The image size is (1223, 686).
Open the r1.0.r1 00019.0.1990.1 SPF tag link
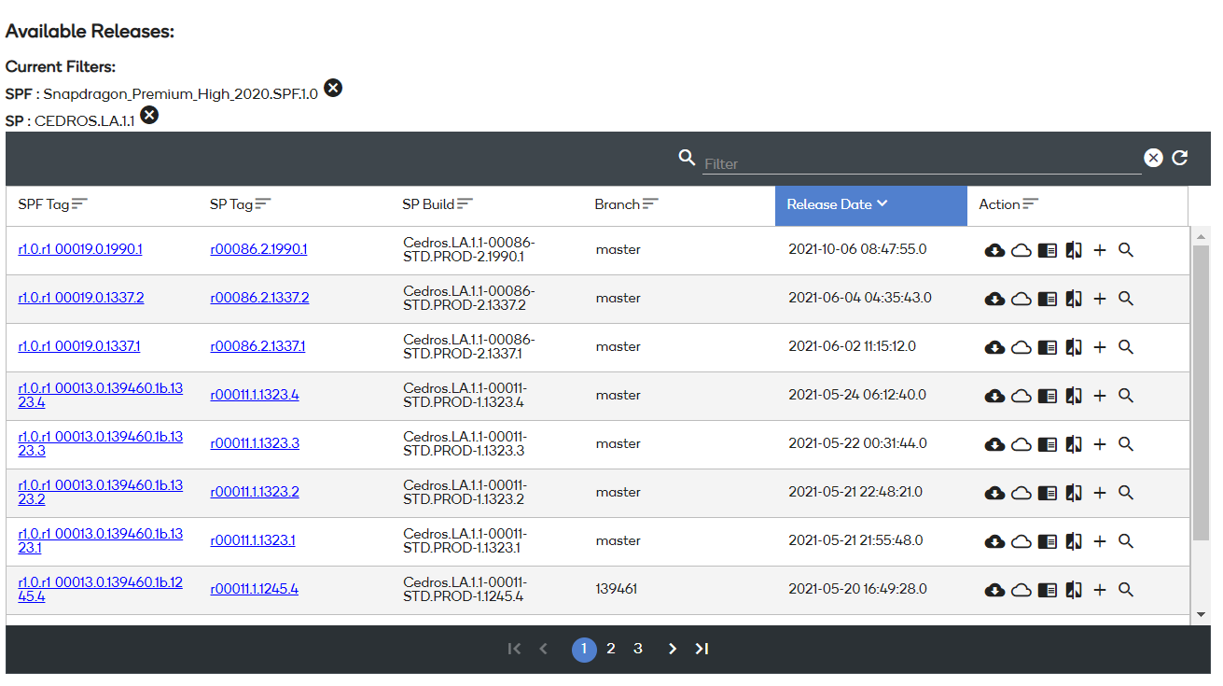[81, 249]
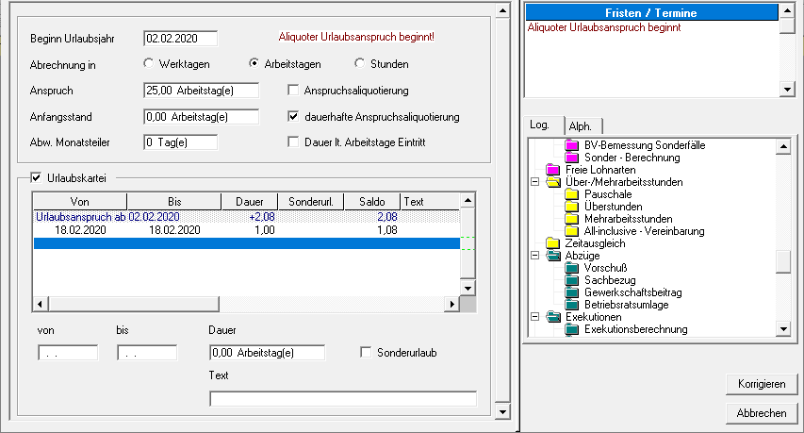804x433 pixels.
Task: Select the Werktagen radio button
Action: 148,64
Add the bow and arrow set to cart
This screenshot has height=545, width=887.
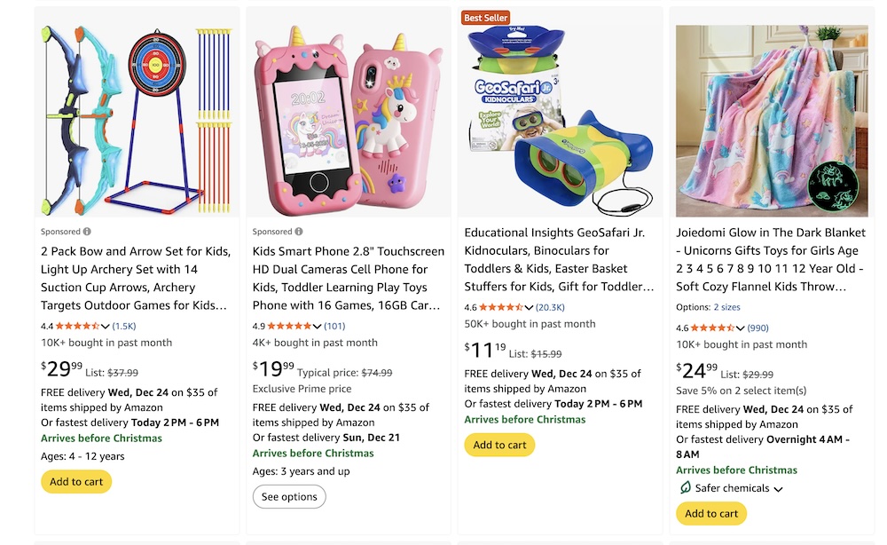tap(76, 482)
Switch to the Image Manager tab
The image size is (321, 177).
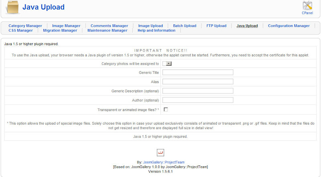pos(66,26)
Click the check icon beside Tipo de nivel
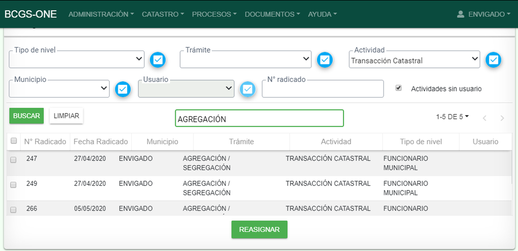This screenshot has height=251, width=518. 158,60
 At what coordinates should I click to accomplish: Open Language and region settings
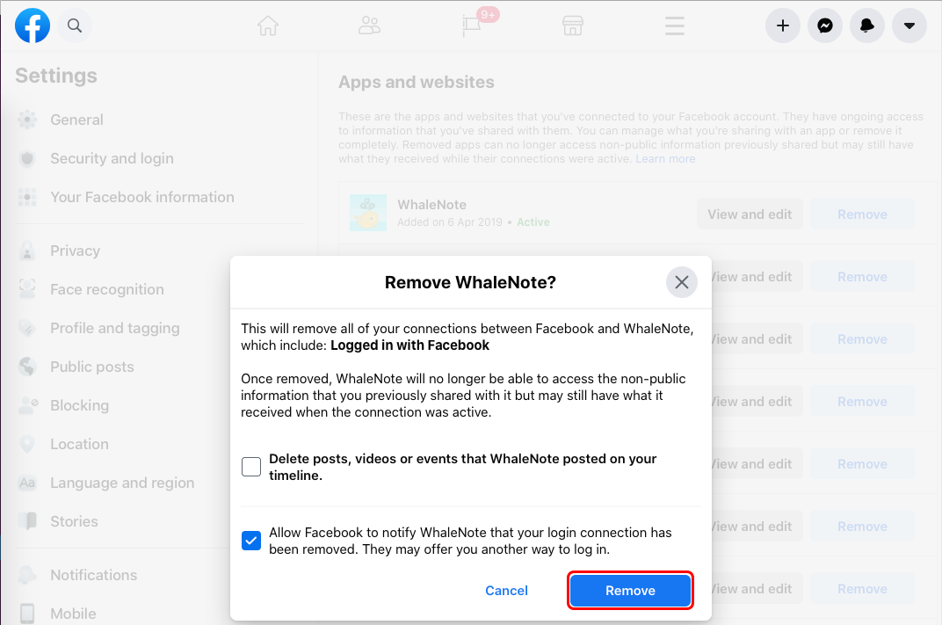[x=122, y=483]

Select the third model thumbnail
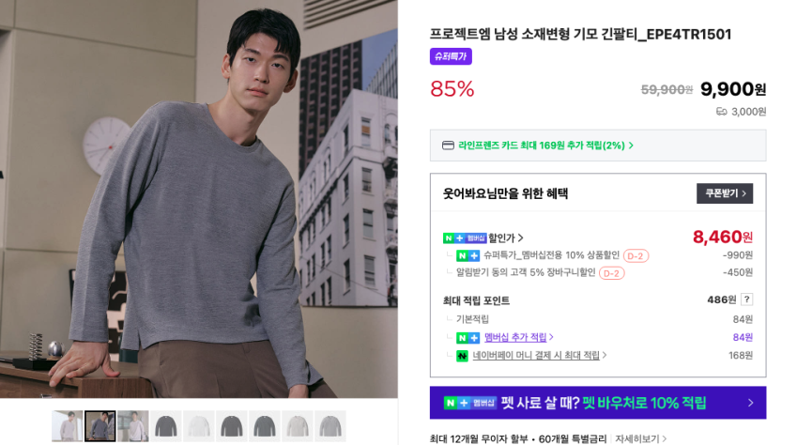click(x=133, y=426)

• • • •

Each line of the data must be transcribed exactly; pictures are not carried over.

■ Answer to the exercise
The image size is (1223, 686).
Open the r1.0.r1 00019.0.1990.1 SPF tag link
[81, 249]
804x433 pixels.
Task: Select the Werktagen radio button
Action: 148,64
Add the bow and arrow set to cart
This screenshot has height=545, width=887.
tap(76, 482)
Switch to the Image Manager tab
The image size is (321, 177).
pos(66,26)
Click the check icon beside Tipo de nivel
This screenshot has height=251, width=518. 158,60
 At what coordinates should I click to accomplish: Open Language and region settings
[x=122, y=483]

Select the third model thumbnail
click(x=133, y=426)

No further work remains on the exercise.